[Instructions for the task]:
Retype each line of these entries word for word.

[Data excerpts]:
#####
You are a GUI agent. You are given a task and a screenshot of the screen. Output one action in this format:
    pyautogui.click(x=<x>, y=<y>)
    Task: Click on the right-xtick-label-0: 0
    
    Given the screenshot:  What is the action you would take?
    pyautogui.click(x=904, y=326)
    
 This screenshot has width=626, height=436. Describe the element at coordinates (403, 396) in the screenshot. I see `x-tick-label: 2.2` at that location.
#####
[Response area]:
You are a GUI agent. You are given a task and a screenshot of the screen. Output one action in this format:
    pyautogui.click(x=<x>, y=<y>)
    Task: Click on the right-xtick-label-0: 0
    
    Given the screenshot:  What is the action you would take?
    pyautogui.click(x=904, y=326)
    
 This screenshot has width=626, height=436. Describe the element at coordinates (403, 396) in the screenshot. I see `x-tick-label: 2.2` at that location.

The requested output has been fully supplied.